When you reach the line containing "Where should I click to: Open", start transcribing exactly and continue through the last line of the data, skipping every picture.

*-*-*

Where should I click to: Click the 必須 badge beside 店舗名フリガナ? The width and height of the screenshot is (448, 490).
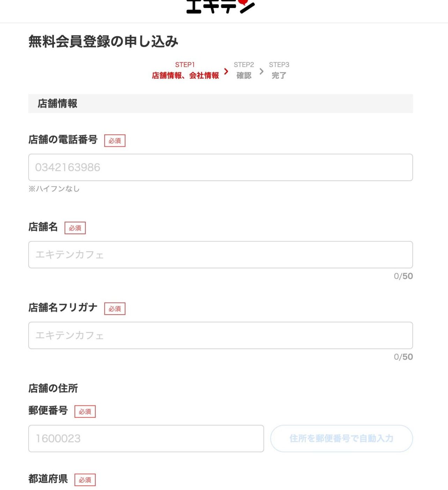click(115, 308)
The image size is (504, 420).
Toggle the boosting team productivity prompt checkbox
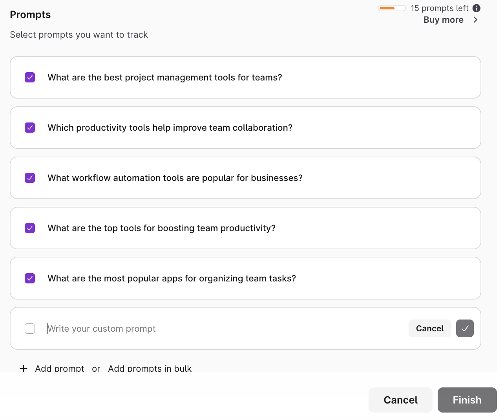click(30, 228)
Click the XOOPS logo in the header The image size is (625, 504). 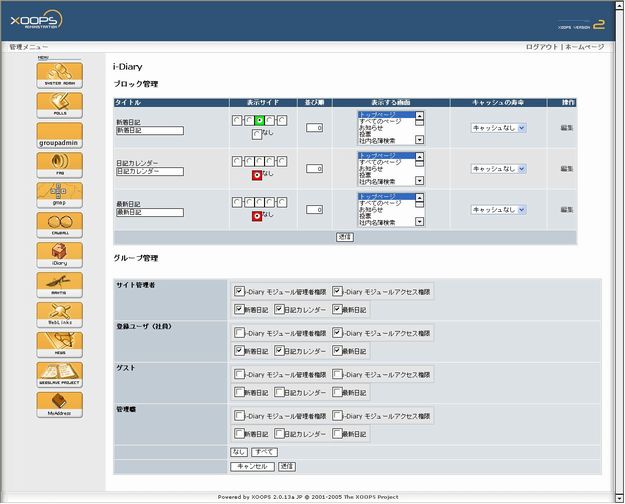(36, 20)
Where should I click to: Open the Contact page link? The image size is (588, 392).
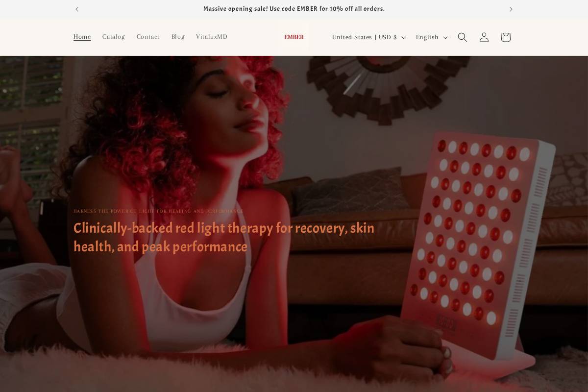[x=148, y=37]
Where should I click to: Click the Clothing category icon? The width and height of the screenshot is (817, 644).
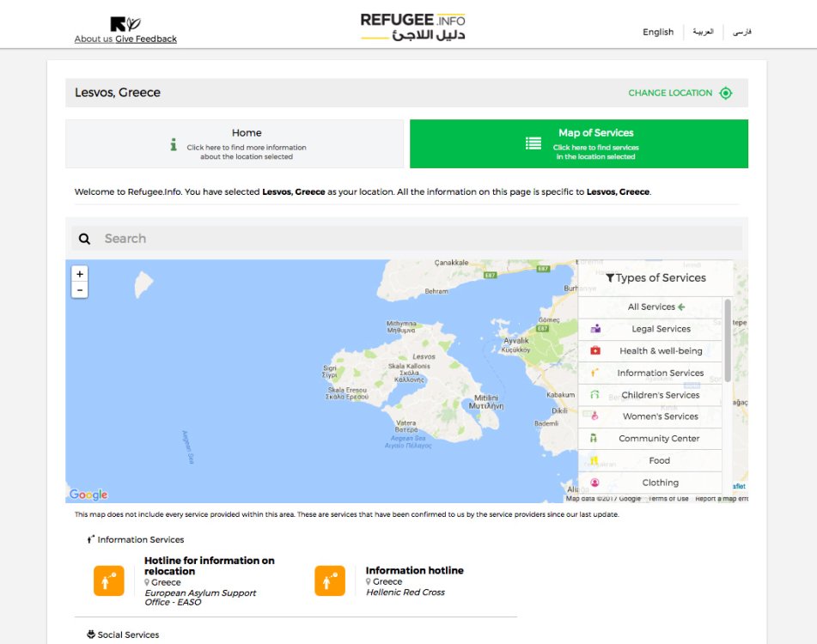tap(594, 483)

*-*-*

▸ EXERCISE OUTPUT:
Where should I click to: Open the Contact page link? The image size is (588, 392).
[x=148, y=37]
Where should I click to: Click the Clothing category icon? The width and height of the screenshot is (817, 644).
tap(594, 483)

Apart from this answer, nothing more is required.